L’accord sur le champ du particulier employeur, signé le 24 novembre 2016 et depuis étendu, va commencer à produire ses effets en 2019.

05/09/2018 Protection Sociale Informations, nº 1133

Selon la loi, les 1,4 million de salariés de cette branche seraient censés avoir autant de visites médicales que d’employeurs (3,4 millions). Impensable, selon la Fédération des particuliers employeurs (Fepem) qui a donc négocié un accord sur la santé au travail, ratifié par la CFDT, la CFTC, la CGT et FO. « Le suivi individuel de l’état de santé est désormais lié au salarié, plutôt qu’au contrat de travail », explique Frédérique Devienne, de la Fepem. Une seule visite médicale sera donc réalisée, dans la limite de trois employeurs. L’accord prévoit aussi la création d’un organisme de gestion national, qui doit servir d’interface entre salariés, particuliers employeurs et services de santé au travail. Il aura par exemple la tâche de gérer en ligne les « comptes santé au travail » des salariés, qui pourront servir de supports aux messages de prévention. Cette instance, paritaire, verra en fait ses missions en grande partie déléguées au groupe de prévoyance Ircem. Les partenaires sociaux peaufinent les statuts et le règlement intérieur pour que l’organisme de préfiguration voie le jour d’ici fin 2018.

Pour faire entrer plus d’un million de salariés dans le dispositif, une expérimentation de télémédecine va débuter début 2019 dans trois territoires. Dans le Cher, les 5 000 salariés pourront se rendre dans un des 193 points d’accueil où un professionnel de santé au travail relèvera un certain nombre de données médicales, grâce aux outils connectés de la start-up Padoa. Dans le Nord et le Rhône, le protocole est ciblé sur trois cohortes : les plus de 50 ans, les salariés qui ont eu un arrêt de travail de plus de 30 jours dans l’année et les nouveaux entrants dans le secteur.

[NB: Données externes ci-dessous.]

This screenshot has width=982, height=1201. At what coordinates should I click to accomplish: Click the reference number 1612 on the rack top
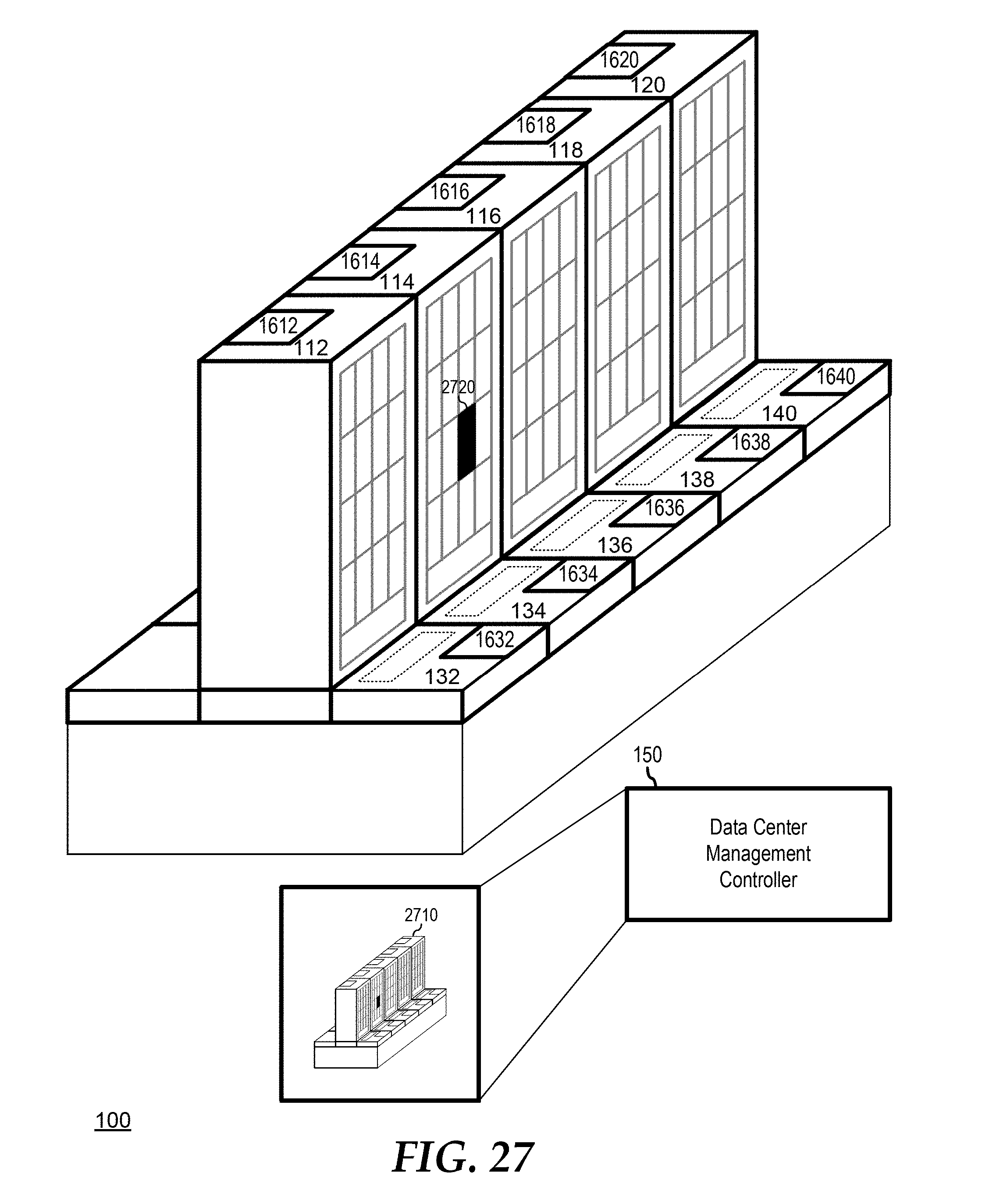pos(278,326)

Une plateforme infirmière agréée les contactera pour un entretien téléphonique qui permettra de les orienter vers une télécabine médicale dans le département ou directement vers la médecine du travail. L’accord prévoit à terme une cotisation employeur supplémentaire (forfaitaire, encore à déterminer) pour mutualiser le coût du dispositif, mais pour l’heure, c’est l’Ircem qui doit faire l’avance des fonds.

DES LIGNES À FAIRE BOUGER

Les 335 000 assistants maternels sont couverts par l’accord, mais ils ne peuvent en bénéficier de fait. Et pour cause, relevant exclusivement du Code de l’Action sociale et des familles, leur suivi médical n’est pas assuré par la médecine du travail. Seule une consultation chez le généraliste est requise lors de leur agrément.